● **DOCUMENT**
>>>
Chronique

Miguel Zenón

Música de las Américas

Miguel Zenón (as), Luis Perdomo (p), Hans Glawischnig (b), Henry Cole (dm)

Label / Distribution : Autoproduction

Le saxophoniste portoricain Miguel Zenón signe un nouvel album en forme de manifeste. Il s’agit pour lui de rendre justice à la diversité musicale de ces Amériques qu’il chérit, tellement il les connaît - et inversement. Loin de tout stéréotype latin jazz, même si l’on se doute qu’il n’en dédaignerait pas l’étiquette, il s’empare de l’Histoire d’un continent auquel on accole trop souvent le préfixe « sous ». Renversons les cartes, nous dit-il, et revoyons l’histoire à la lumière du jazz le plus excellent et le plus jouissif.
Avec mille et une nuances cependant. Comme ces éruptions de tendresse et de colère qui émanent de la première composition : tissée d’un swing tempétueux, elle restitue l’opposition fondatrice entre deux peuples premiers des Antilles, les « doux Taïnos » et les « féroces Caraïbes ». Les titres sont d’une durée certaine (entre sept et neuf minutes) car l’Histoire et les histoires contenues méritent d’être rappelées, un peu comme des mythes ontologiques. L’organisation des séquences musicales s’immisce dans ces dernières, les rendant presque palpables, plus que visuelles.

C’est particulièrement le cas sur « Venas Abiertas » : sous ce titre emprunté au classique paru en 1971, « Les Veines ouvertes de l’Amérique Latine » où l’Argentin Eduardo Galeano analyse le pillage des ressources humaines et naturelles par les puissances coloniales, le quartet dispense un art de la fugue et du contrepoint entre finesse et rage, par des interactions portées au pinacle, notamment entre saxophone et batterie. Plus que Zenón lui-même, c’est son saxophone qui se fait bolivarien, vecteur de décolonisation des consciences et des corps de son auditoire. Poétique, il a quelque chose de ce réalisme magique d’un Gabriel García Márquez, déployant des phrases qui, par leur aspect interminable et baroque, lorgnent vers l’infini.
<<<
D'après la chronique, répondez brièvement :
(a) Quel label ou mode de distribution est indiqué pour l'album ?
(b) Quelle est la durée des titres de l'album ?
(c) En quelle année est paru le livre auquel « Venas Abiertas » emprunte son titre ?

● **LIGNES DE DONNÉES**
>>>
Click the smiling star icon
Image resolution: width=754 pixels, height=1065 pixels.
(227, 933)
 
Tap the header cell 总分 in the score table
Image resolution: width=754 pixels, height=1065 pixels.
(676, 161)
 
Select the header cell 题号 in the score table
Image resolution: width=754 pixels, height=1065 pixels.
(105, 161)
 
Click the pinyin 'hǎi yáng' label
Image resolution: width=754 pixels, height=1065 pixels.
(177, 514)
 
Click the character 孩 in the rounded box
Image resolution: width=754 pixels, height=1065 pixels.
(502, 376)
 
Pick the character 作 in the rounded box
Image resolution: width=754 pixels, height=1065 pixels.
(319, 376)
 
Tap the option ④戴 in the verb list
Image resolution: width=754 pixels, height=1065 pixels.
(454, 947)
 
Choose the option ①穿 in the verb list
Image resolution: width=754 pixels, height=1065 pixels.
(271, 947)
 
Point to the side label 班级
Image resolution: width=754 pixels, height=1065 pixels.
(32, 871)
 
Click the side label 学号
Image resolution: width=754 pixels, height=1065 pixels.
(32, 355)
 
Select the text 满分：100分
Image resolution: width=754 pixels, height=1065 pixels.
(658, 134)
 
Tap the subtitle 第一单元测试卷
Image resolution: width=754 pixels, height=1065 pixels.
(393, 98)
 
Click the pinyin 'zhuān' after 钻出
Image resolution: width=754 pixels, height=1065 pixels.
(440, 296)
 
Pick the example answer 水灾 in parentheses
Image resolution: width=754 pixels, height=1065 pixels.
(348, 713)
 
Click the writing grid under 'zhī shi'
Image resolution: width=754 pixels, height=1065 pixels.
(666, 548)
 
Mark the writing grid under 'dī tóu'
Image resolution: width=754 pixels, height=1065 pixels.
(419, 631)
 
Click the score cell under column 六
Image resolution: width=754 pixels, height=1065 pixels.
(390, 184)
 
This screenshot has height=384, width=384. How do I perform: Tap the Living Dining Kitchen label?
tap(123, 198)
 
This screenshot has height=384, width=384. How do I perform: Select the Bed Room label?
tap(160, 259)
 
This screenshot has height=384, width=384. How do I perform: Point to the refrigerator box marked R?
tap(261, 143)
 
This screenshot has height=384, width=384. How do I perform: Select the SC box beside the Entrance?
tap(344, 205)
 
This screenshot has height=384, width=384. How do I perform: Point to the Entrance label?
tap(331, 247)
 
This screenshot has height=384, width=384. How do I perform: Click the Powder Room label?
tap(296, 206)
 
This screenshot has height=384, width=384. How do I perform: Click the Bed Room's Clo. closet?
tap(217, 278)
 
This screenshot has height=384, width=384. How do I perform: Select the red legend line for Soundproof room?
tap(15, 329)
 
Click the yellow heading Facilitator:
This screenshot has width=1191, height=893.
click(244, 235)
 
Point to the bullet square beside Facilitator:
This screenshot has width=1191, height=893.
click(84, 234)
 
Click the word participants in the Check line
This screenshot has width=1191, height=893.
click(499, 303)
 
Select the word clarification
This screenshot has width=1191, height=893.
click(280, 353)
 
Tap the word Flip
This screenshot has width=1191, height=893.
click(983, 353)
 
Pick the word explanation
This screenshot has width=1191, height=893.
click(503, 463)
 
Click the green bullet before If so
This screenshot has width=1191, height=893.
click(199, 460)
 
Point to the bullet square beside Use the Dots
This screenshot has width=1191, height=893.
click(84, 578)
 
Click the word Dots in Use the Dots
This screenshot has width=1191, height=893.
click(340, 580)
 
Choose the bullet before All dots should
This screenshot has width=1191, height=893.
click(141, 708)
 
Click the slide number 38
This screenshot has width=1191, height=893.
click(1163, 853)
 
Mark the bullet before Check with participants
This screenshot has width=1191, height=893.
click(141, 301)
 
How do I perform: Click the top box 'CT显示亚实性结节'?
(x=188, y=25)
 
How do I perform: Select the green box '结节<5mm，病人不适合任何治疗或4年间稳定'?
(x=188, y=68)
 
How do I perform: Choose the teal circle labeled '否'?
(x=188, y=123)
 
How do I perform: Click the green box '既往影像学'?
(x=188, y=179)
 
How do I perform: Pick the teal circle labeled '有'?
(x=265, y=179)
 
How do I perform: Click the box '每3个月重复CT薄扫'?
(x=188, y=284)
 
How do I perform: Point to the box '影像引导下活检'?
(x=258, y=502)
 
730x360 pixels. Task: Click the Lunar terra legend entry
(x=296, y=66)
<<<
● **EXERCICE CORRIGÉ**
(a) Autoproduction.
(b) Entre sept et neuf minutes.
(c) En 1971.